In a section of synopses of the novels, Blofeld is referred to as “number one” in Thunderball (true in the movie but not in the novel); and mobsters are said to threaten Vivienne’s “house” in TSWLM (it’s a motel she manages).

In the section on the meaning of names, Gardiner notes that Scaramanga was a villain of “style and panache.” But in the novel he was not, he was crude and vulgar, and it was for the vulgar character that the name was created.

Finally, the author wonders if “Fleming based his secretive groups for world domination, namely SMERSH and SPECTRE, upon groups such as the Golden Dawn, Rosicrucians, and Freemasons.” But he fails to note that SMERSH was real, and that SPECTRE may have created in collaboration with Kevin McClory and Jack Wittingham.

I don’t particularly care for the writing of The Bond Code; sentence structure is unlovely and for some reason the word “infamous” appears on almost every page, often used improperly (when “famous” or “notorious” is meant). The book uses the concept of “hundredth monkey” completely incorrectly, and uses a made-up definition having nothing to do with the actual story of the hundredth monkey. It’s kind of appalling because it’s a well-known story, especially in New Age circles.

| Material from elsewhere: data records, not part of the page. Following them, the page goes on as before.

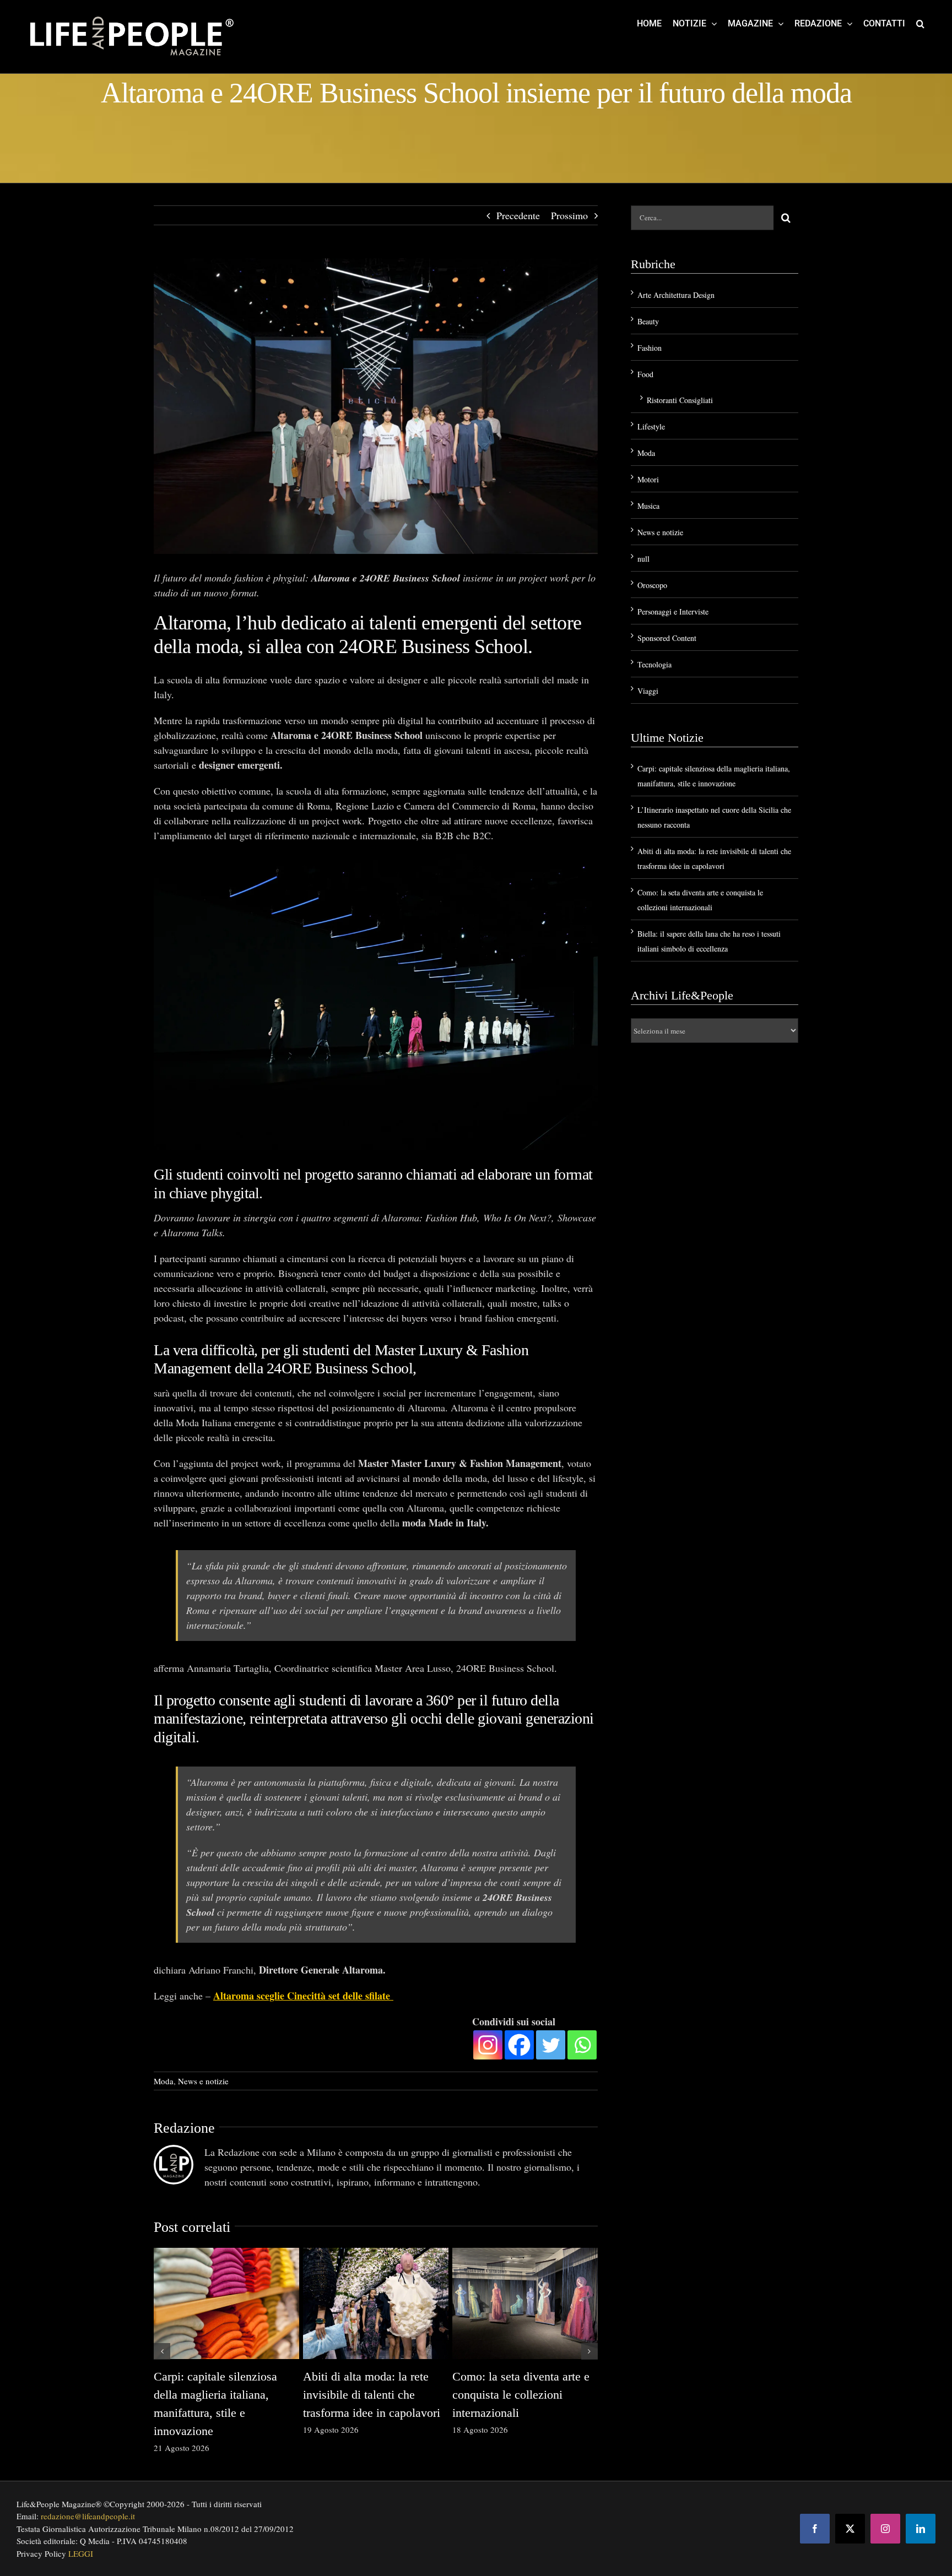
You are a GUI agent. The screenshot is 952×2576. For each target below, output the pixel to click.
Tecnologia (654, 664)
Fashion (649, 348)
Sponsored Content (666, 638)
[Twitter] (550, 2044)
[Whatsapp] (582, 2044)
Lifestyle (651, 426)
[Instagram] (487, 2044)
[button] (920, 23)
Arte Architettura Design (676, 295)
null (643, 558)
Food (645, 374)
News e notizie (203, 2080)
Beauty (648, 321)
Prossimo (569, 215)
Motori (648, 479)
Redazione (184, 2128)
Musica (648, 506)
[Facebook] (519, 2044)
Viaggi (647, 691)
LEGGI (80, 2553)
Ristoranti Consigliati (680, 400)
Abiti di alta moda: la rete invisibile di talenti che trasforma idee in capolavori (371, 2395)
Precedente (518, 215)
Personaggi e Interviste (672, 611)
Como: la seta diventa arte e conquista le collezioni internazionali (520, 2395)
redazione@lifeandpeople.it (88, 2515)
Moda (164, 2080)
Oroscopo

Production is cheap, and a bunch of footnotes are missing. It appears that Gardiner used both footnotes and endnotes, and the footnotes (perhaps five of them) are missing entirely.

Buy the book if Fleming’s occult connections fascinate you, but follow up with supplementary reading. Gardiner may be the only one to have written a book about Fleming and the occult, but he’s not the world’s most reliable source or its best writer.